W piątek od rana padał deszcz, który przy niskich temperaturach zaczął zamarzać. Kierowcy, szczególnie na osiedlach domków jednorodzinnych, mieli poważny problem z wyjechaniem z osiedlowych uliczek.
– Na drogach ślizgawica, samochód tańczy jak na lodowisku – napisał do nas od rana czytelnik. – Sytuacja jest tym bardziej niebezpieczna, że lodu na ulicy nie widać – dodał.
W podobnym tonie wypowiadali się inni czytelnicy. – Na Radziwiu sytuacja jest fatalna. Śliskie jezdnie i chodniki – to sms od mieszkańca tego osiedla. – Imielnica na bocznych uliczkach nie do przejechania. Podobnie Borowiczki. Bardzo trudno jest zapanować nad kierownicą – to kolejny czytelnik.
Również urząd miasta informuje, że służby miejskie interweniują, zwalczając śliskość na jezdniach po opadach marznącego deszczu, powodującego gołoledź.

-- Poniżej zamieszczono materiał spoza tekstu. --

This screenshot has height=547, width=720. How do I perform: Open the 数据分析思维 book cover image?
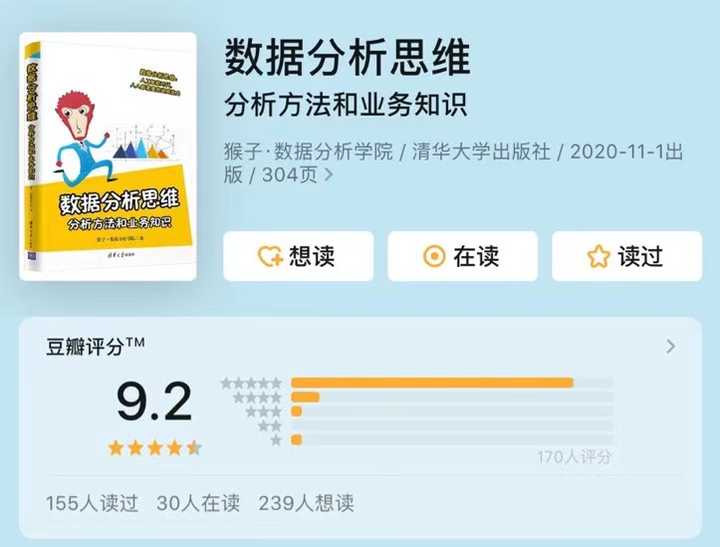pos(108,156)
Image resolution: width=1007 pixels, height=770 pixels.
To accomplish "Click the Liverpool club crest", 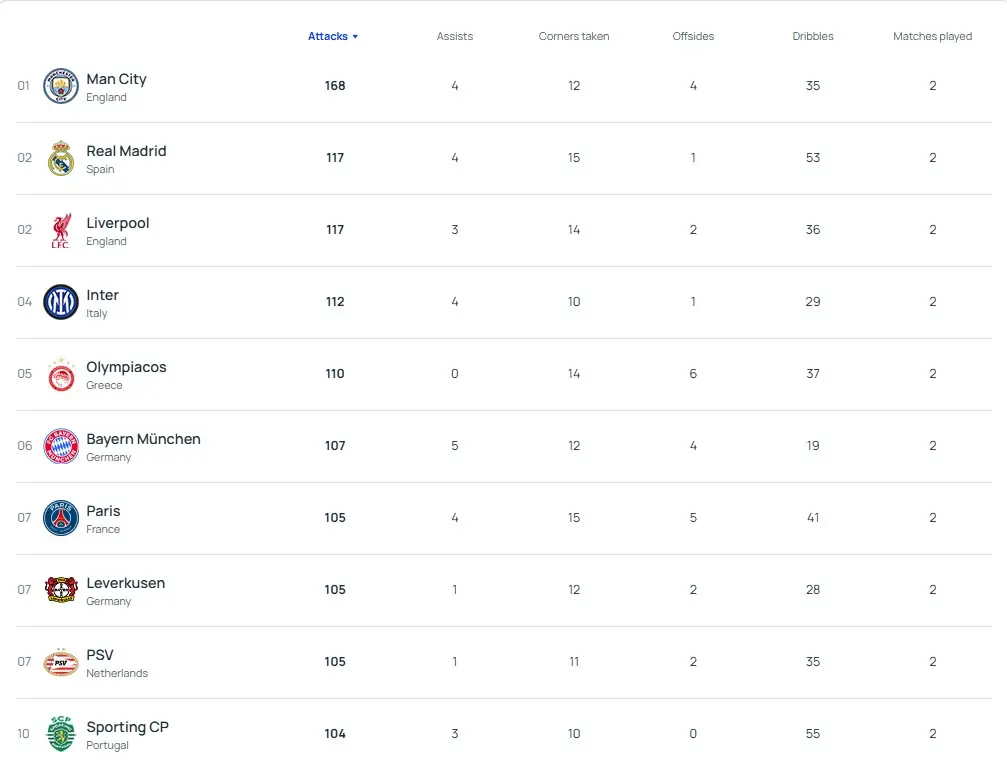I will (x=61, y=231).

Sytuacja w ciągu dnia powinna się poprawić, ale nie mamy co liczyć na tak słoneczne popołudnie jak w czwartek. Ma być pochmurno i mokro, musimy spodziewać się opadów deszczu, a po południu również deszczu ze śniegiem i marznącego deszczu. Zapewne więc pod wieczór także drogi będą śliskie. Uważajcie na drogach!